**What the task requires**
In your answer, repeat each line of the data exactly.

━━ Extracted data

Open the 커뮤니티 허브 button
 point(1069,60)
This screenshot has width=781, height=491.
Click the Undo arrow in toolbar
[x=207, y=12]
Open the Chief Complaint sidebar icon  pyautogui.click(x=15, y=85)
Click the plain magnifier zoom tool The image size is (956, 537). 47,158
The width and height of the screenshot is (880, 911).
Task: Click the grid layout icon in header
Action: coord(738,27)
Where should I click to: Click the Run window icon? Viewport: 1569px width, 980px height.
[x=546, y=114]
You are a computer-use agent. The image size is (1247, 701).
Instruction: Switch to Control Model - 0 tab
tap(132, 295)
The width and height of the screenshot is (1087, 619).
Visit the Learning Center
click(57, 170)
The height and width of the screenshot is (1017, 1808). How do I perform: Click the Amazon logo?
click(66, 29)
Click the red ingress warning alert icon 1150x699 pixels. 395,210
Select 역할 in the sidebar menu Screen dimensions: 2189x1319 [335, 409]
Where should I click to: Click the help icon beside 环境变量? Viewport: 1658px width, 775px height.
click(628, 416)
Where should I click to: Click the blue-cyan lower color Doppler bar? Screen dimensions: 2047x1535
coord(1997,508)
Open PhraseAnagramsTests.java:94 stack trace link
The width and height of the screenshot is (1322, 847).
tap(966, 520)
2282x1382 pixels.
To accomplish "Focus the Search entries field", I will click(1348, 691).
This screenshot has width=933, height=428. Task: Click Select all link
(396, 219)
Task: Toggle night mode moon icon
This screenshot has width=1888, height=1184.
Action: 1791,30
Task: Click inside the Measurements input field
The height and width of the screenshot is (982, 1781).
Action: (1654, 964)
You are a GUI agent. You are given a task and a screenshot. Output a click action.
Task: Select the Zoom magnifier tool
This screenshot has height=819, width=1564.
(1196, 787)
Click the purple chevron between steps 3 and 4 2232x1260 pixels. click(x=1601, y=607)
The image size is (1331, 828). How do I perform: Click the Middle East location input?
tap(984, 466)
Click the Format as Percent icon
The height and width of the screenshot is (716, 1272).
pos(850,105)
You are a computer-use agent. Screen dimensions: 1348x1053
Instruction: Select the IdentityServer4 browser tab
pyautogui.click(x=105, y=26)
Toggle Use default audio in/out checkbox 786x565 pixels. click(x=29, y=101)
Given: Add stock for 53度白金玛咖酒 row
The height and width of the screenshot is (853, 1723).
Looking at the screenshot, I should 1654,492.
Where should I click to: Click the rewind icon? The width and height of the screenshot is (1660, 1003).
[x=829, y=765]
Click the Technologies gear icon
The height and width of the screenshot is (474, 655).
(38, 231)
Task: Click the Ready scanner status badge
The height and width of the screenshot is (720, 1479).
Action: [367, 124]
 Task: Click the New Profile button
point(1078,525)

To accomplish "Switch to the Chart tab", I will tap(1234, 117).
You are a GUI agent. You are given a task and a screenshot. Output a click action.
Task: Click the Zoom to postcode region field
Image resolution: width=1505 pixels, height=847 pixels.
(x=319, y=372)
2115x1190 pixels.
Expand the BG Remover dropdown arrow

━━━━

**Exercise response**
Open the 커뮤니티 허브 button
 point(1069,60)
This screenshot has width=781, height=491.
Click the Undo arrow in toolbar
[x=207, y=12]
Open the Chief Complaint sidebar icon  pyautogui.click(x=15, y=85)
Click the plain magnifier zoom tool The image size is (956, 537). 47,158
The width and height of the screenshot is (880, 911).
Task: Click the grid layout icon in header
Action: coord(738,27)
Where should I click to: Click the Run window icon? Viewport: 1569px width, 980px height.
[x=546, y=114]
You are a computer-use agent. The image size is (1247, 701).
Instruction: Switch to Control Model - 0 tab
tap(132, 295)
The width and height of the screenshot is (1087, 619).
Visit the Learning Center
click(57, 170)
The height and width of the screenshot is (1017, 1808). How do I perform: Click the Amazon logo?
click(66, 29)
Click the red ingress warning alert icon 1150x699 pixels. 395,210
Select 역할 in the sidebar menu Screen dimensions: 2189x1319 [335, 409]
Where should I click to: Click the help icon beside 环境变量? Viewport: 1658px width, 775px height.
click(628, 416)
Where should I click to: Click the blue-cyan lower color Doppler bar? Screen dimensions: 2047x1535
coord(1997,508)
Open PhraseAnagramsTests.java:94 stack trace link
The width and height of the screenshot is (1322, 847).
tap(966, 520)
2282x1382 pixels.
To accomplish "Focus the Search entries field", I will click(1348, 691).
This screenshot has width=933, height=428. Task: Click Select all link
(396, 219)
Task: Toggle night mode moon icon
This screenshot has width=1888, height=1184.
Action: 1791,30
Task: Click inside the Measurements input field
The height and width of the screenshot is (982, 1781).
Action: (1654, 964)
You are a GUI agent. You are given a task and a screenshot. Output a click action.
Task: Select the Zoom magnifier tool
This screenshot has height=819, width=1564.
(1196, 787)
Click the purple chevron between steps 3 and 4 2232x1260 pixels. click(x=1601, y=607)
The image size is (1331, 828). How do I perform: Click the Middle East location input?
tap(984, 466)
Click the Format as Percent icon
The height and width of the screenshot is (716, 1272).
pos(850,105)
You are a computer-use agent. Screen dimensions: 1348x1053
Instruction: Select the IdentityServer4 browser tab
pyautogui.click(x=105, y=26)
Toggle Use default audio in/out checkbox 786x565 pixels. click(x=29, y=101)
Given: Add stock for 53度白金玛咖酒 row
The height and width of the screenshot is (853, 1723).
Looking at the screenshot, I should 1654,492.
Where should I click to: Click the rewind icon? The width and height of the screenshot is (1660, 1003).
[x=829, y=765]
Click the Technologies gear icon
The height and width of the screenshot is (474, 655).
(38, 231)
Task: Click the Ready scanner status badge
The height and width of the screenshot is (720, 1479).
Action: [367, 124]
 Task: Click the New Profile button
point(1078,525)

To accomplish "Switch to the Chart tab", I will tap(1234, 117).
You are a GUI agent. You are given a task and a screenshot. Output a click action.
Task: Click the Zoom to postcode region field
Image resolution: width=1505 pixels, height=847 pixels.
(x=319, y=372)
2115x1190 pixels.
Expand the BG Remover dropdown arrow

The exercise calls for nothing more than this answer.